By Limbal Relaxing Incisions (LRI), you can improve your vision and keep your eyes safe from the harmful effects of astigmatism. Let’s understand what is LRI and how its surgery is carried out.
The external coating of the eye can be classified into three regions: retina, sclera, and the limbus. The cornea is the transparent part, or the window, which covers the iris and the pupil, whereas sclera is the white region of the eye. The limbus is the lean area which connects the cornea and the sclera.
Limbal relaxing incisions (LRI) alter the shape of the eye’s cornea. Astigmatism occurs when the cornea is not perfectly round, resulting in double or blurring pictures if not corrected with glasses or contact lenses. Basically, a cornea with astigmatism is shaped more like a football rather than a basketball. Limbal relaxing incisions, put on the far outer edge of the cornea (the limbus), resulting in a round shape that renders better, sharper vision, reducing patients’ dependency on glasses or contact lenses.
LRIs are effective in treating low to moderate degrees of astigmatism. The surgeon makes some relaxing incisions in the limbus, which allows the cornea to be curved or rounded when it heals. LRIs are put at the edge of the cornea (in the limbus) about the steepest meridians. It is usually combined with other surgical and laser vision correction procedures along with cataract operation.

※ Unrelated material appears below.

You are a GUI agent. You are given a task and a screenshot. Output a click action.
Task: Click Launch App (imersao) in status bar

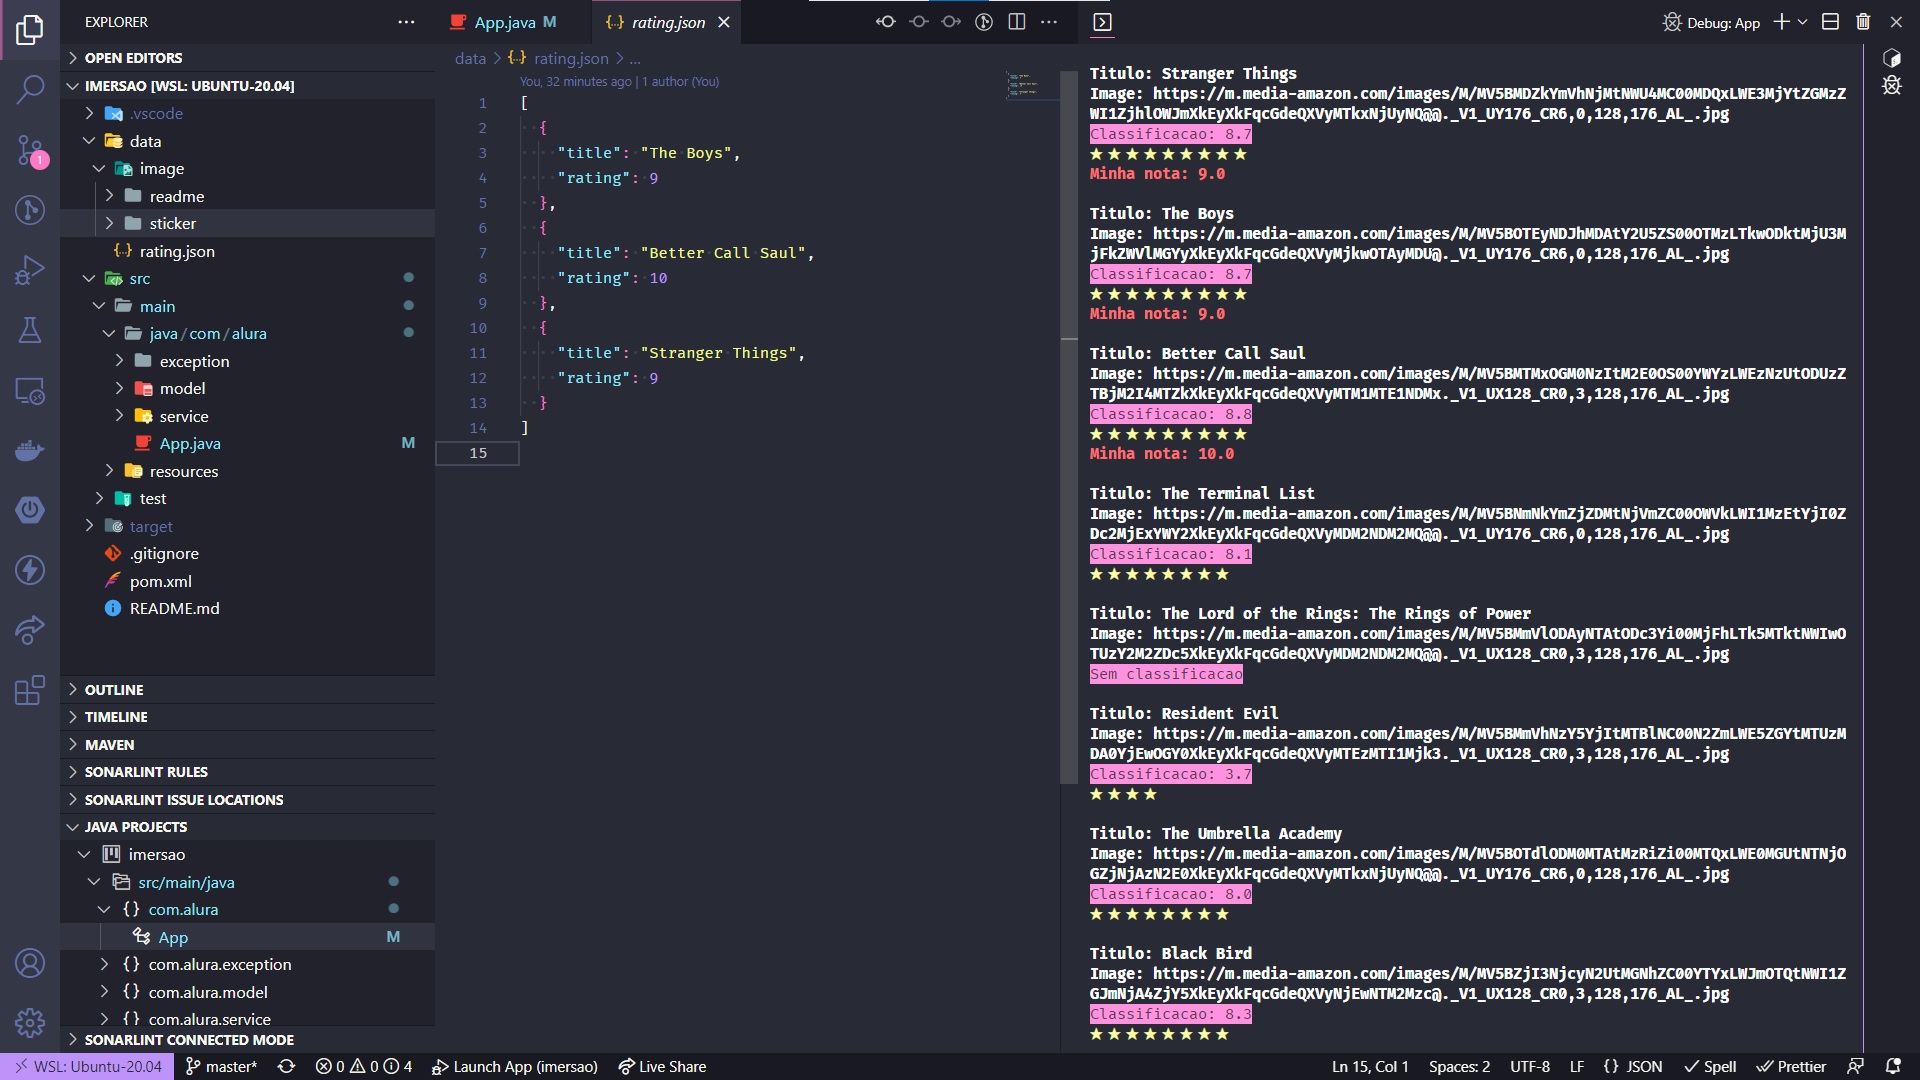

Here’s What You Can Expect On Surgery Day
One the day of your surgery, once you have been checked in you might be given a sedative that will assist you to relax. Then you will be prepared for surgery. Following are some steps that may follow:
The area around the eyes will be cleaned and a sterile drape may be applied around your eye.
Anesthetic eye drops will be used to numb your eyes no injections or needles will be utilized.

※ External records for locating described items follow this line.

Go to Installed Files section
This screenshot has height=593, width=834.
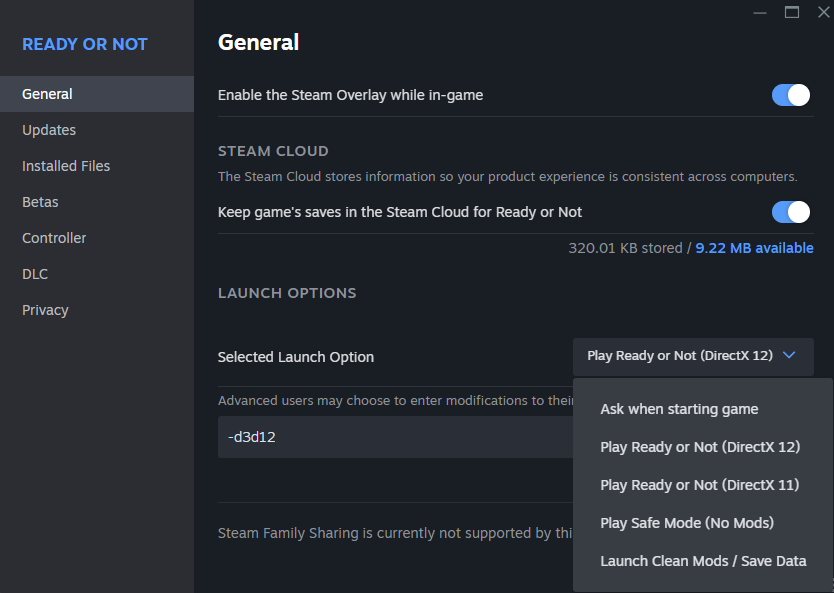tap(66, 166)
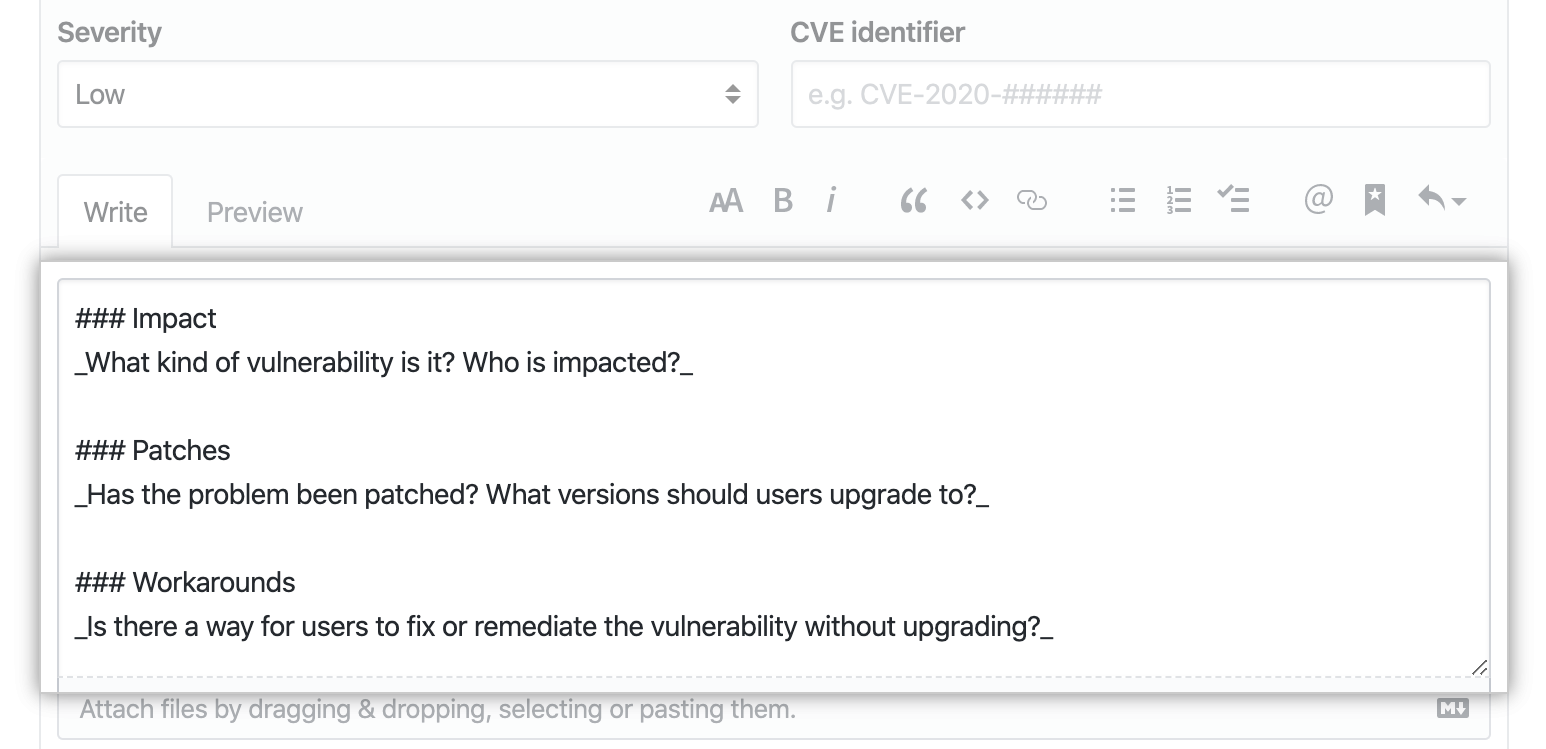1546x749 pixels.
Task: Insert a task list
Action: 1234,200
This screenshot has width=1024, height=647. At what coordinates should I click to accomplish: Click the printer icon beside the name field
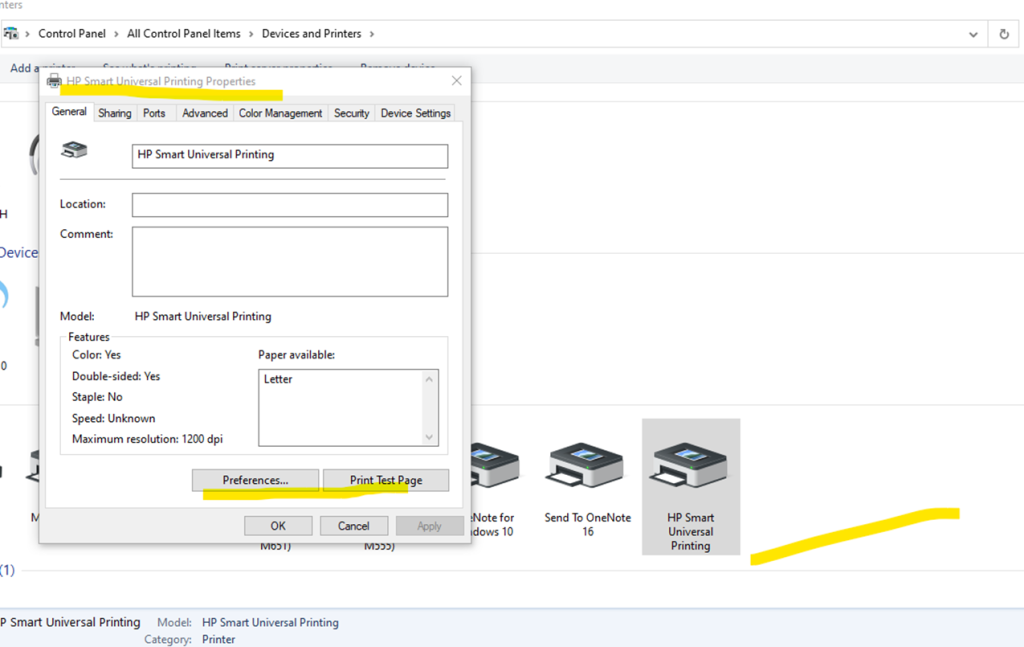click(x=74, y=151)
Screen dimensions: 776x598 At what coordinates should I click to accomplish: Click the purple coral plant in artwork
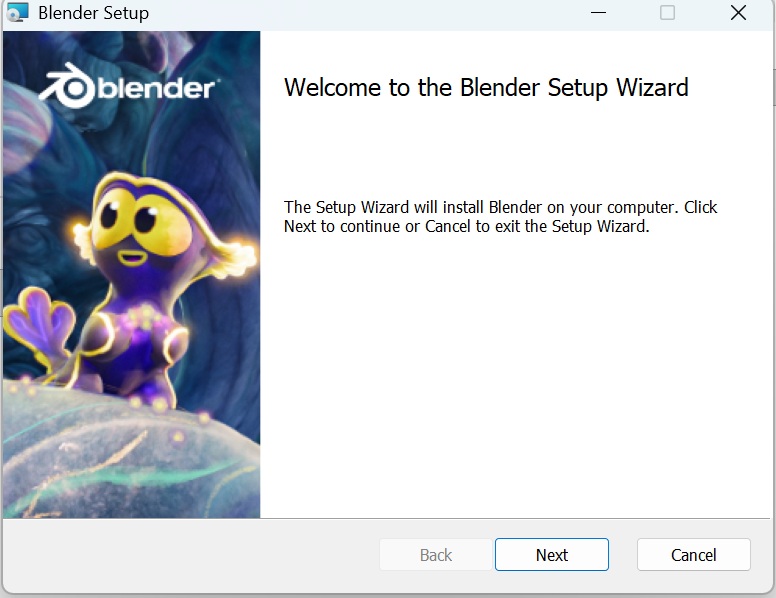click(x=40, y=324)
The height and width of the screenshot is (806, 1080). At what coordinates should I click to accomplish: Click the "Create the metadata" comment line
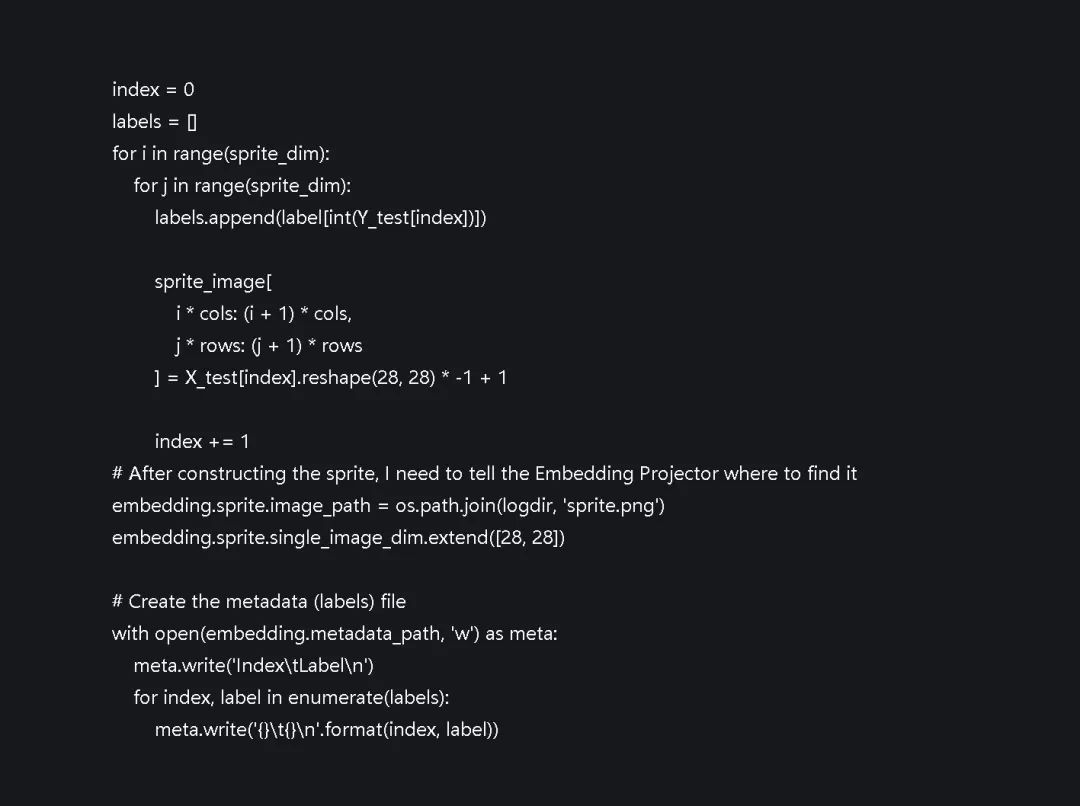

If your eye is completely numb, an eyelid holder will be placed between your eyelids to prevent you from blinking during the procedure.
Next, temporary marks will be made on the limbus. These impressions are based upon a formula, which takes into account your prescription, age and the amount of correction required. Next, tiny arc-shaped incisions will be made in your limbus. Finally, the eyelid holder will be removed and antibiotic drops are applied. The actual surgery takes about 5 minutes however along with pre-operative training, it may take around an hour.
Following the procedure, you will be given additional eye drops, and your eye may be shielded for protection. Your vision will most likely be a little blurry at first, therefore you must relax for rest of the day. You may experience some uneasiness, but it can be dealt with some prescribed pain relievers. After the procedure, some people experience sensitivity to light and witness watering or swelling of their eyes for a couple of days. If such cases persist, consult your ophthalmologist.
Every individual heals differently, but most patients resume normal activities the following day. Some patients notice a dramatic improvement in their vision from the very first day. For others, vision may be blurry for several weeks.